Arab Canada News
News
Published: May 5, 2022
A new United Nations convoy is heading to the Azovstal industrial complex, the last pocket of Ukrainian resistance in the city of Mariupol, with the aim of evacuating civilians trapped there, according to a UN official, today Thursday.
Martin Griffiths, UN Under-Secretary-General for Humanitarian Affairs, said during a conference in Warsaw: "Today, as we speak, a convoy is heading to reach Azovstal by tomorrow morning, hoping to evacuate the remaining civilians trapped in this dark hell for several weeks and months, and to bring them back safely."
This convoy represents a new attempt to evacuate civilians after the United Nations and the Red Cross said on Tuesday that 101 civilians were taken out of the tunnels in the Azovstal steel plant in the strategic coastal city of Mariupol in the south of the country. This was the first evacuation of civilians from this large industrial complex. They were transferred to the city of Zaporizhzhia under Kyiv's control.

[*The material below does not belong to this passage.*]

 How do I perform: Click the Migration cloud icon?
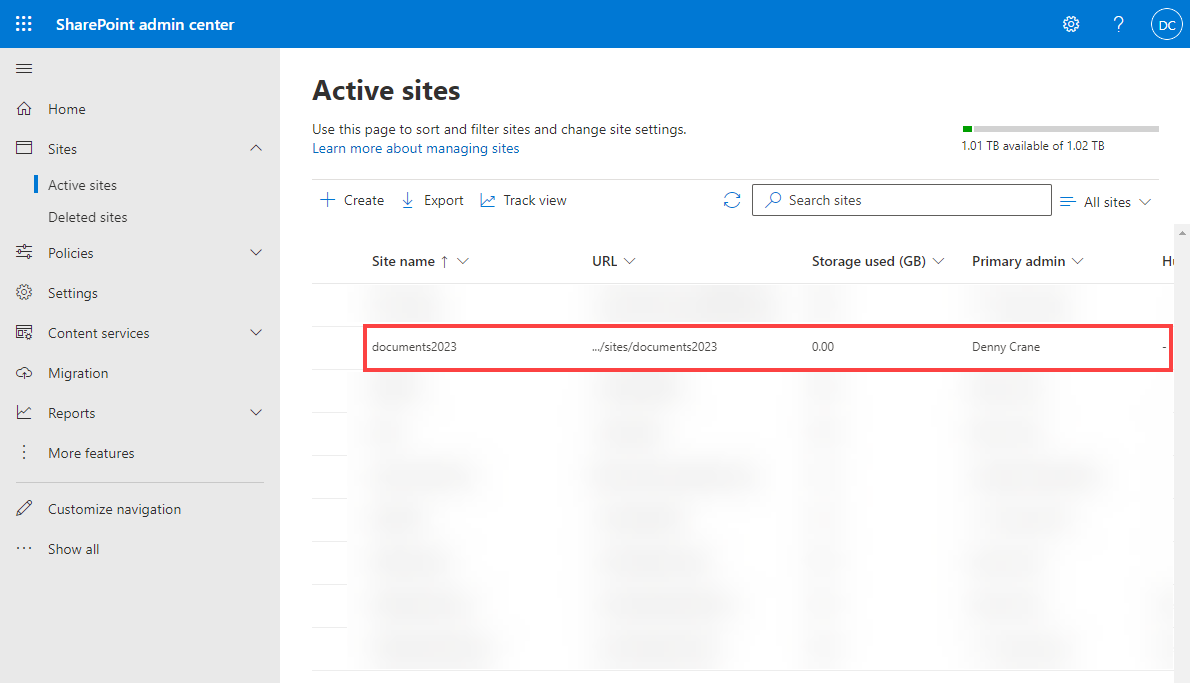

For his part, Russian President Vladimir Putin confirmed today that the Russian army is still "ready" to ensure the "safe" evacuation of civilians trapped with Ukrainian soldiers in the Azovstal complex.
The Kremlin conveyed Putin's words during a phone call with Israeli Prime Minister Naftali Bennett, saying, "The Russian army is still prepared to guarantee the safe evacuation of civilians."
Putin also said that Kyiv must order the Ukrainian fighters holed up in Azovstal to lay down their arms.
This comes as the commander of the Ukrainian forces in its last strongholds in the city of Mariupol called on the international community to pressure Russia to allow the evacuation of civilians and wounded soldiers.
Heavy fighting broke out today in the besieged Azovstal steel plant in Mariupol, where Russian forces tried to complete their control of Mariupol.
Hundreds of Ukrainian soldiers are entrenched in the underground tunnels of the steel plant, many of them injured, along with some civilians.
Captain Sviatoslav Palamar, deputy commander of the Ukrainian Azov regiment, said in a filmed statement from the steel plant tunnels today Thursday that "wounded soldiers are dying due to lack of medicine."